Activity: Return the lines below exactly, please, from the one containing "Instruction: Toggle the" through the last one, both included, and leave out any pictures.

[Collected data]

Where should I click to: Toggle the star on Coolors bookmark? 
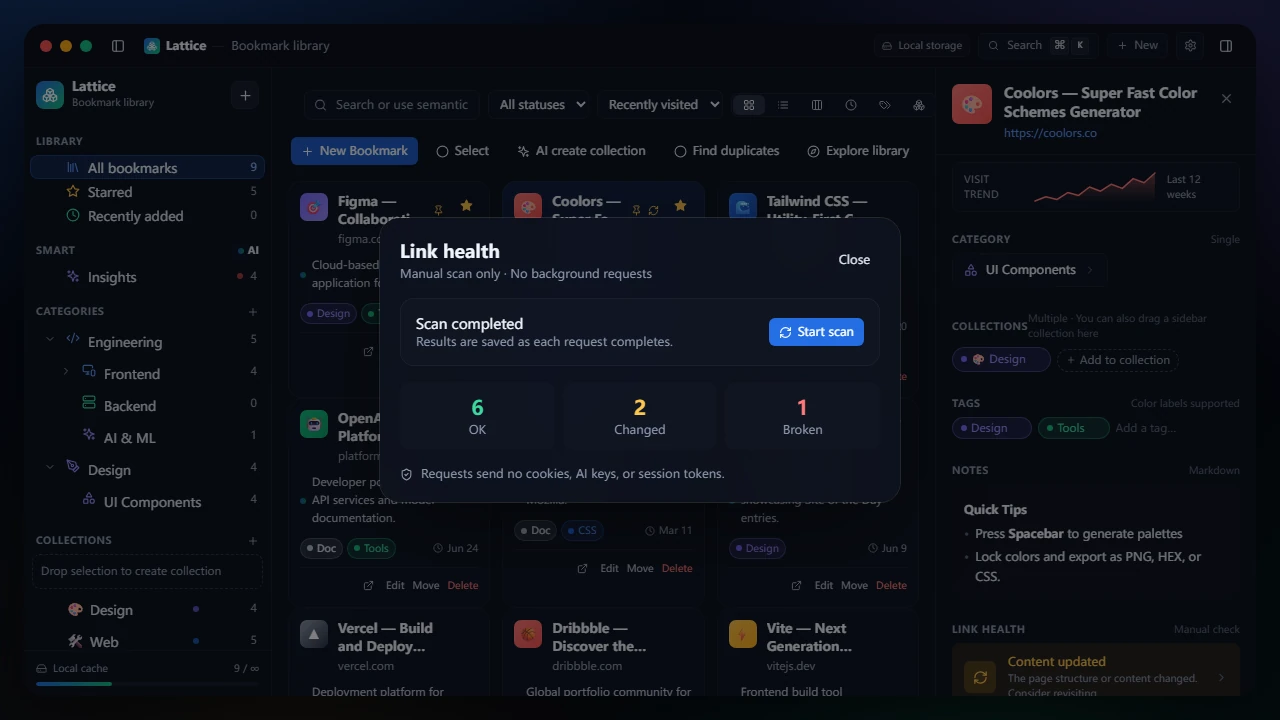coord(680,206)
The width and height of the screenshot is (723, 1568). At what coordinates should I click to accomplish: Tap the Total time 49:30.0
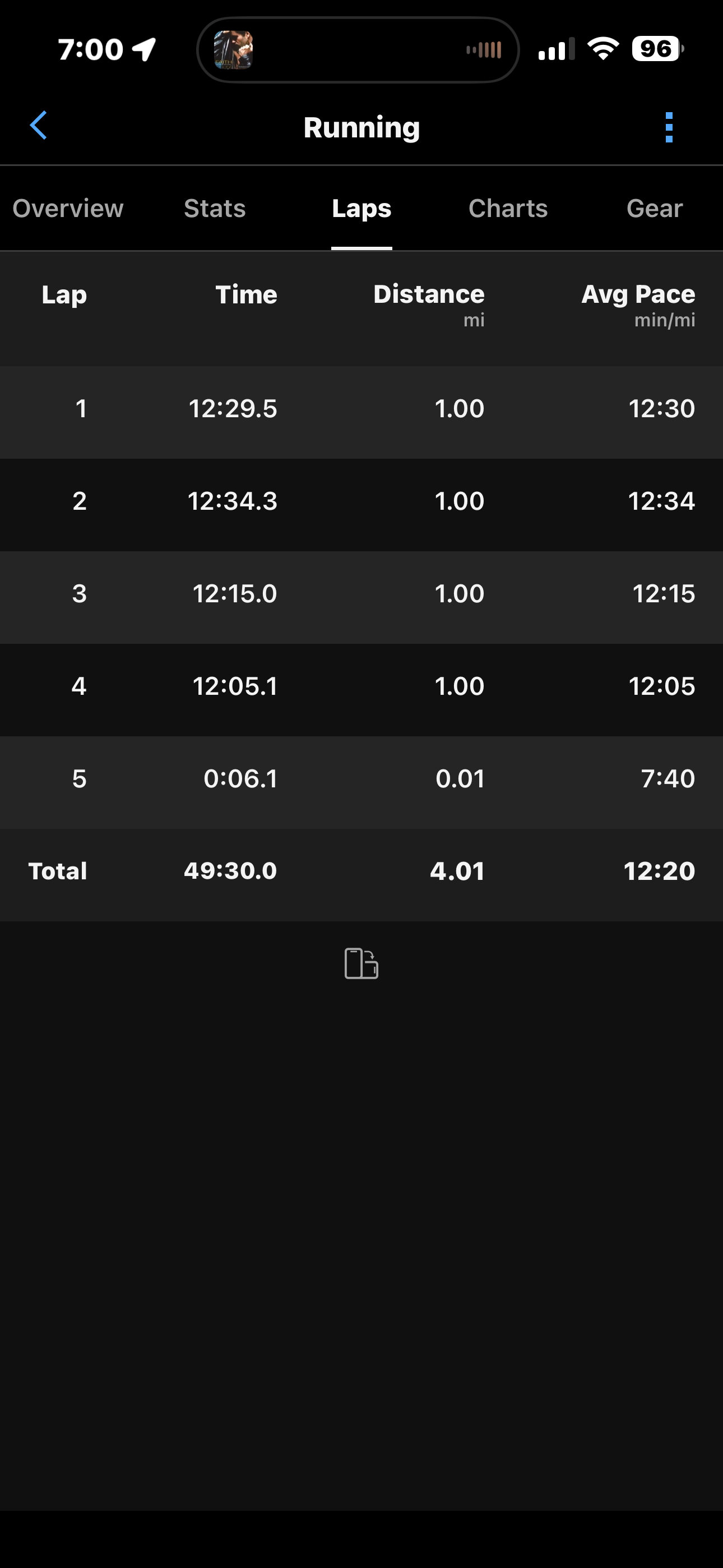(231, 871)
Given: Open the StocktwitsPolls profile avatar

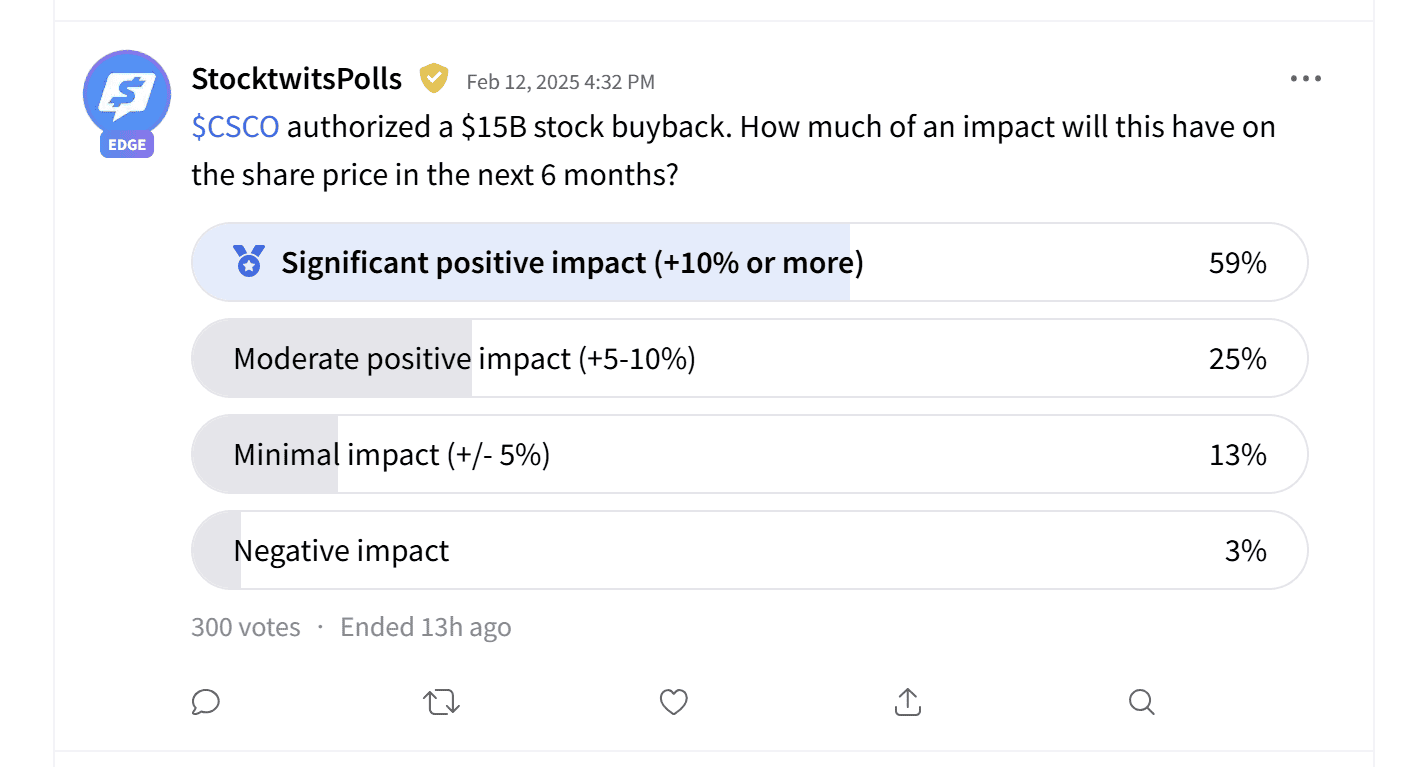Looking at the screenshot, I should click(x=127, y=94).
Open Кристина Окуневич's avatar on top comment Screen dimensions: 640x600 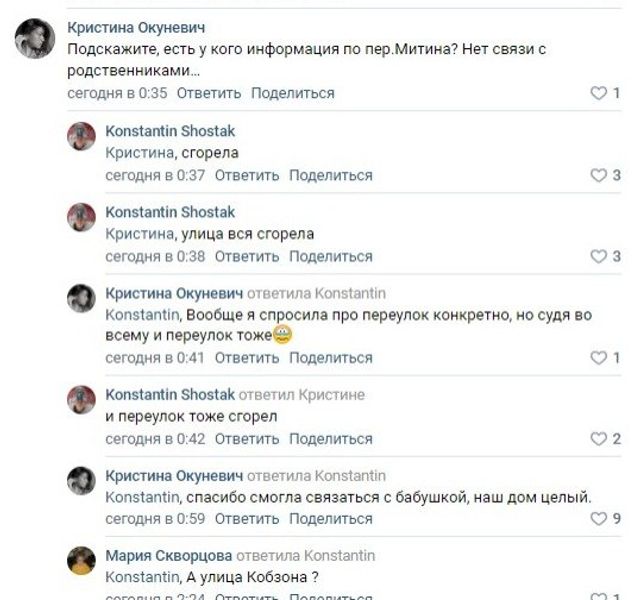pos(34,39)
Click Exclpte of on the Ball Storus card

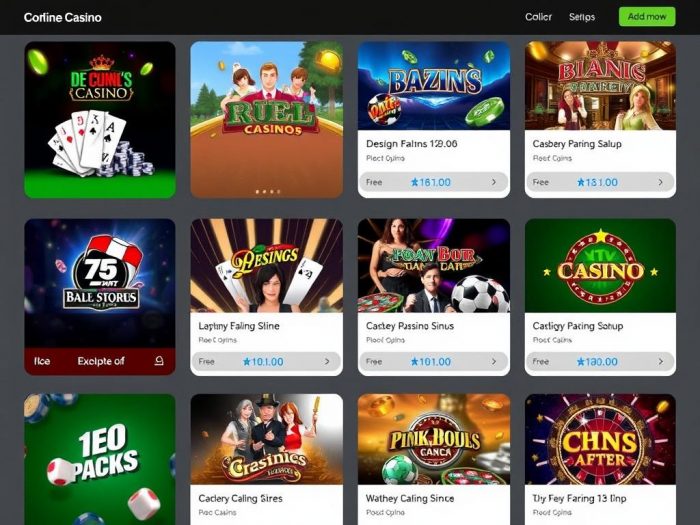click(101, 361)
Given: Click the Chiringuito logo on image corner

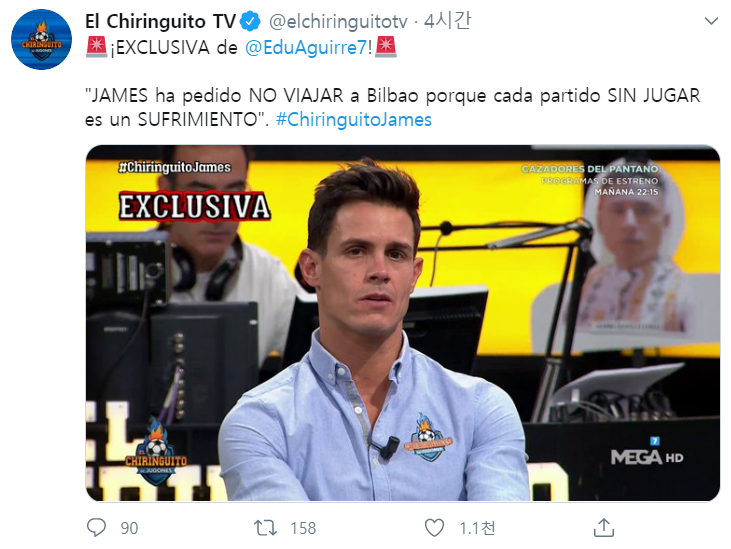Looking at the screenshot, I should [x=156, y=451].
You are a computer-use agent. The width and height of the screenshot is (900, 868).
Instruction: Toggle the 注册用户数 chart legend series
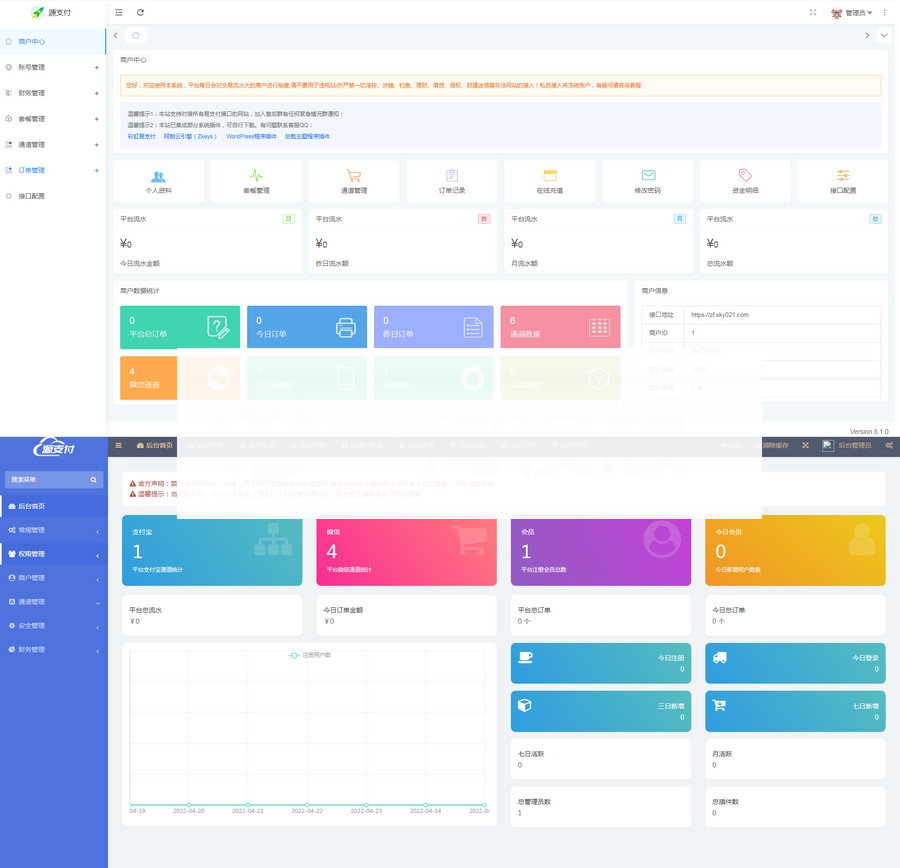click(x=310, y=655)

Exercise solution:
Instruction: Toggle the 注册用户数 chart legend series
click(x=310, y=655)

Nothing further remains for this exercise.